Combating corruption: A task for Sisyphus?
There are numerous legal tools for fighting corruption. But do they offer an effective remedy for a socioeconomic affliction?
Corruption is not just a legally defined act whose commission may result in criminal responsibility. It is first and foremost an ethical dysfunction that leads to behaviour that is punishable under national and international law.
In most legal systems, it is a crime to offer or accept bribes, in both the public sector (corruption of public officials) and the private sector. The range of behaviours punishable as corruption may vary, but in most instances corruption involves offering an undue benefit to a person vested with specific authority in exchange for taking certain action, and acceptance of the benefit by that person. The common element in the definition of corruption is tied to the fact that punishing corruption is not just an independent legislative initiative of each jurisdiction, but also represents implementation of obligations assumed by the state under international conventions.

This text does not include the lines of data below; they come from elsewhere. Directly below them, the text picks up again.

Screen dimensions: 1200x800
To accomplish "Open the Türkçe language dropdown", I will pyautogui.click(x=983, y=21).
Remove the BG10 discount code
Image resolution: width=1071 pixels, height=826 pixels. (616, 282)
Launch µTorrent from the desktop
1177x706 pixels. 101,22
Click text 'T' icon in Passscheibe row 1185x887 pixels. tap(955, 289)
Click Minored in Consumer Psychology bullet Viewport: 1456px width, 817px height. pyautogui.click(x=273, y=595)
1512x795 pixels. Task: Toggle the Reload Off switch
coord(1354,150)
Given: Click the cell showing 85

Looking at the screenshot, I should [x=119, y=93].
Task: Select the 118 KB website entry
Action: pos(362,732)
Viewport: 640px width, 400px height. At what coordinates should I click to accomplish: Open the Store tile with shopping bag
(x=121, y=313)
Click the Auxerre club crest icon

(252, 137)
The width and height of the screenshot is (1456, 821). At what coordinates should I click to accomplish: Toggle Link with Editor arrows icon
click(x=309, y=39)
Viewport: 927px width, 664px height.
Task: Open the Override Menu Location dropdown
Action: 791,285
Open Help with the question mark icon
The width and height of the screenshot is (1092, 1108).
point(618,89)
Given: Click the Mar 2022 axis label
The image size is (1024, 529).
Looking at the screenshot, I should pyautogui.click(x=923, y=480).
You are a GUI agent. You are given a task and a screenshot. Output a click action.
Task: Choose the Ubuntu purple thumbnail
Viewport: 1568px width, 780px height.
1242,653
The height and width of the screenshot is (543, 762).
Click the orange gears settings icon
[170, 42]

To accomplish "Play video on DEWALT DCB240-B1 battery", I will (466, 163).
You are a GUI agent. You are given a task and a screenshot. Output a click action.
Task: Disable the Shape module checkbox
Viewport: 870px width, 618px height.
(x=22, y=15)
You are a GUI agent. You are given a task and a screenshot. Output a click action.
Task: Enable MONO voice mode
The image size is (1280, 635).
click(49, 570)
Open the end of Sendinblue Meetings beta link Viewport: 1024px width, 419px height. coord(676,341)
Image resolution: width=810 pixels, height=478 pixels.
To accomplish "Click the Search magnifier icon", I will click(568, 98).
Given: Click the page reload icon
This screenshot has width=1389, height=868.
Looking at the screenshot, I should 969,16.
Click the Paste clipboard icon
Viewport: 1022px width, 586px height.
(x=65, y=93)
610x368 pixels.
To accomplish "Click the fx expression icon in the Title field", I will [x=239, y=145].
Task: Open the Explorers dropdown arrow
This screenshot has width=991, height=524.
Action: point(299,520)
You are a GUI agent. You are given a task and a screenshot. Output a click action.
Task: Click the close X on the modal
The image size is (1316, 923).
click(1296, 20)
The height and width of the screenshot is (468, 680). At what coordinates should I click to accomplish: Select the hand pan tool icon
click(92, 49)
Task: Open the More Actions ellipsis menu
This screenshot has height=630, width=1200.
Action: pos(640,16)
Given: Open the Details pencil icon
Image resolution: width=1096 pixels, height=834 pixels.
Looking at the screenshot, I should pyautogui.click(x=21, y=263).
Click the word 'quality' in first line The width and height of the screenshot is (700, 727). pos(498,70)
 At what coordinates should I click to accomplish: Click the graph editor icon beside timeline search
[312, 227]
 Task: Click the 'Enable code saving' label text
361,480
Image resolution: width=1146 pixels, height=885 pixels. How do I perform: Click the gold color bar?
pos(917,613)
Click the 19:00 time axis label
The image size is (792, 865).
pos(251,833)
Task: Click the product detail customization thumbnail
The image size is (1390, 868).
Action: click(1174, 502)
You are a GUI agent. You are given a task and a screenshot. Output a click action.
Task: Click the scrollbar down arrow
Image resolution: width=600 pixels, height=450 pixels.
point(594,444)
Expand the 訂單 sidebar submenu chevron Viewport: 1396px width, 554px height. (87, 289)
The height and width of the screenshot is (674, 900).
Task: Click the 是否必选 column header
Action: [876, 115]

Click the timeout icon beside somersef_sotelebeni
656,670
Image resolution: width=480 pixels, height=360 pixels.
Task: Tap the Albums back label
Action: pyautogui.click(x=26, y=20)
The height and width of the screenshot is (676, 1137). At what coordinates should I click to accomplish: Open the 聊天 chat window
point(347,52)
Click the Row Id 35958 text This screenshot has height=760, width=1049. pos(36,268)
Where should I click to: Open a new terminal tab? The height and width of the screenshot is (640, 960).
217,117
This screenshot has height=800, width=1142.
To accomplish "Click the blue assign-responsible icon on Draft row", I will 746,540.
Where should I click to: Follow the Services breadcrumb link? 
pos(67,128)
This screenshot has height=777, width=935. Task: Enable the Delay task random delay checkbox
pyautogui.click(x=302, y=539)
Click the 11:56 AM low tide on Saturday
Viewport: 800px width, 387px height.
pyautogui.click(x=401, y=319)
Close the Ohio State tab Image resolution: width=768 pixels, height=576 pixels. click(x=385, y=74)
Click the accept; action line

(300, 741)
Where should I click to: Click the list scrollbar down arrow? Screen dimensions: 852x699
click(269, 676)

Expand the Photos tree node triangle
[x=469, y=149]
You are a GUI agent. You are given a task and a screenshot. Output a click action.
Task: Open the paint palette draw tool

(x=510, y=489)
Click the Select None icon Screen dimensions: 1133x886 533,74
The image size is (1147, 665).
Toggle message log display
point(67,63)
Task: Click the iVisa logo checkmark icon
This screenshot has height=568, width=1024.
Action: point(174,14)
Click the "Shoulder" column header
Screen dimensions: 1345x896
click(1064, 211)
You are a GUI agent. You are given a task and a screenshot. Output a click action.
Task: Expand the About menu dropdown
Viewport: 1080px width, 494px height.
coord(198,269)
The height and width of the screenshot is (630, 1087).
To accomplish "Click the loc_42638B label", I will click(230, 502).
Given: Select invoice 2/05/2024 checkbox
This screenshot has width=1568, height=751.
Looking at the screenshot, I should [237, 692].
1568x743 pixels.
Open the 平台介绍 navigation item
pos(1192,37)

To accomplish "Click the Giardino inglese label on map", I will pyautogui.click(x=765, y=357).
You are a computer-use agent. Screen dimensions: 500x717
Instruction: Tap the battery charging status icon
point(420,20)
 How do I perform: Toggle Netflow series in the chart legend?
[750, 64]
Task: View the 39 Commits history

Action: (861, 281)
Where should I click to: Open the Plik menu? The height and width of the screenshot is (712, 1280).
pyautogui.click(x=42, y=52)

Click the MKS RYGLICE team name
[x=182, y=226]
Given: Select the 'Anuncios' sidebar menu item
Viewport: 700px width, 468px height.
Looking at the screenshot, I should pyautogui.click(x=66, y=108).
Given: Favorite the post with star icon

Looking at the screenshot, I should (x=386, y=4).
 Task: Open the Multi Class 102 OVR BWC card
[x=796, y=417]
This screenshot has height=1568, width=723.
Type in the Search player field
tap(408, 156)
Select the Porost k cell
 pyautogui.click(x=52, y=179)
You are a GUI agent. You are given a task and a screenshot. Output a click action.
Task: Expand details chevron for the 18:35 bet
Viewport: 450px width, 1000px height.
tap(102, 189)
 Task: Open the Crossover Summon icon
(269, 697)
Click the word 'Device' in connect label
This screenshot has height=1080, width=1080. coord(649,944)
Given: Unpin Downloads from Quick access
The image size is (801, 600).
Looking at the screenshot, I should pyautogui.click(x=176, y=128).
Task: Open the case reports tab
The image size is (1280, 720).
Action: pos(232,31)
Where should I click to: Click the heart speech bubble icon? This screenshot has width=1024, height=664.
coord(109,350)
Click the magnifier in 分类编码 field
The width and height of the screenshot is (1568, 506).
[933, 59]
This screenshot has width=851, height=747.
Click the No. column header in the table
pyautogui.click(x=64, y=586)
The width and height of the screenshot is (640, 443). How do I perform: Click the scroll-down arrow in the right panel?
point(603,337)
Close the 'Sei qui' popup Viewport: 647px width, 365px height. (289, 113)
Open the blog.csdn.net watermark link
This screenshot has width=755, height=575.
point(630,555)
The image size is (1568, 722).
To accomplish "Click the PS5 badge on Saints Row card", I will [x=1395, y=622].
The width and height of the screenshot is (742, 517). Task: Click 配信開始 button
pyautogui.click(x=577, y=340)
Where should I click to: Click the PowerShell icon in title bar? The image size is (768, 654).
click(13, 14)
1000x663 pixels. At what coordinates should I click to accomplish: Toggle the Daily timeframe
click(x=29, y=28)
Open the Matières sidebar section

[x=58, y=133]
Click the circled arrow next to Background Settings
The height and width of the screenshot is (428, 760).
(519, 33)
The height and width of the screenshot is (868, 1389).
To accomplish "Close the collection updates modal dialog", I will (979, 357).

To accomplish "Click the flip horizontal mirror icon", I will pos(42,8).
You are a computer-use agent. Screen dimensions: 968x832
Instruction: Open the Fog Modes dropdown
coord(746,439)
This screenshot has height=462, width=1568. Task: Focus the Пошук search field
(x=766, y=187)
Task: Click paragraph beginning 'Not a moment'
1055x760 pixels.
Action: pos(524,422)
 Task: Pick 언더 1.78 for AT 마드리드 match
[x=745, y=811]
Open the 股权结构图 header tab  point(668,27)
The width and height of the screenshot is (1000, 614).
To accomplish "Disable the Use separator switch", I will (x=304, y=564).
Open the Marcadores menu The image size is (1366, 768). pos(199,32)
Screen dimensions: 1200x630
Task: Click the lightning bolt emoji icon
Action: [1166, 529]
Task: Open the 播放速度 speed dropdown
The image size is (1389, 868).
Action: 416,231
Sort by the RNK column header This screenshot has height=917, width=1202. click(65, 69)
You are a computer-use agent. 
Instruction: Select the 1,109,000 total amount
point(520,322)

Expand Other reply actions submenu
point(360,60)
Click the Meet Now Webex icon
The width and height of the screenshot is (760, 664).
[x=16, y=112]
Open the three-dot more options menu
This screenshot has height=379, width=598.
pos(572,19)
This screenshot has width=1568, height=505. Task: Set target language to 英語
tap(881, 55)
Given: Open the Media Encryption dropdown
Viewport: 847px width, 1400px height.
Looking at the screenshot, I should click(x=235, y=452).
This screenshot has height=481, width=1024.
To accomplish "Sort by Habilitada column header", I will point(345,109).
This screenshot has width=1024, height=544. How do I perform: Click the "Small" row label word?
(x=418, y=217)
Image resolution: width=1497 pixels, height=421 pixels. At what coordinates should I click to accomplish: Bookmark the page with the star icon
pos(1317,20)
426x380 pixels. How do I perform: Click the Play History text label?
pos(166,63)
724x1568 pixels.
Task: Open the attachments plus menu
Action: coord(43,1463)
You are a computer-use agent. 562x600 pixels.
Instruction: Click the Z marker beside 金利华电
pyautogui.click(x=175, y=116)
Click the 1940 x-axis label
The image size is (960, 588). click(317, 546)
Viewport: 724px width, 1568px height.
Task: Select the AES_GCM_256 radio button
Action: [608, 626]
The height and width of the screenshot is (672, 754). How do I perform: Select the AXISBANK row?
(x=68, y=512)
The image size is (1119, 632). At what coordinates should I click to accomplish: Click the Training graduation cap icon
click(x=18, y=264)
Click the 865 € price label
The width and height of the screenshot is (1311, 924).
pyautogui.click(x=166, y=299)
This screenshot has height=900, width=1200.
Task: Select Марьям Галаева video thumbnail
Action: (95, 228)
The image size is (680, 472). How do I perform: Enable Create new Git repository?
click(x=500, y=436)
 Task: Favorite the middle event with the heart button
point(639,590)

National and international law
The range of legal instruments for battling corruption at the international level is broad. Among the international agreements that may be cited are:
- the OECD Convention on Combating Bribery of Foreign Public Officials in International Business Transactions
- the UN Convention against Corruption.
The UN convention creates a general obligation on the part of its signatories to prosecute all forms of corruption, including bribery, nepotism, influence-peddling, and so on. The OECD convention, meanwhile, has a narrower scope, and requires its signatories to introduce national laws punishing a specific type of corruption, i.e. corruption of foreign officials in international transactions. The purpose of the OECD convention is thus to eliminate irregularities in cross-border ventures.
Some of the leading national laws include:
- the US Foreign Corrupt Practices Act of 1977
- the UK Bribery Act of 2010.
These two acts differ significantly. The Bribery Act encapsulates the UK’s overall anti-corruption policy and addresses all forms of corruption, within the UK and extraterritorially. It also introduced the new offence of failure to prevent corruption by establishing adequate procedures. The FCPA is focused on offering bribes to foreign officials.
Apart from strict requirements concerning the range of penalties imposed, the OECD and UN conventions contain a range of norms and directives whose implementation should help the signatory states combat corruption. An example from the UN convention is the requirement to promote cooperation between states, between the public and private sectors, and between the authorities and the public (Art. 12, 13 and 39).
In reality, however, implementation of mechanisms to support the battle with corruption is sometimes stuck at the level of wishful thinking. The involvement of states in performance of their international obligations is often limited to introduction of appropriate national regulations. Therefore the conventions also provide for a system of periodic oversight by independent experts with respect to the scope of implementation and enforcement of the convention by the signatory states. Transparency International also issues an annual report on the degree of implementation of the UN convention.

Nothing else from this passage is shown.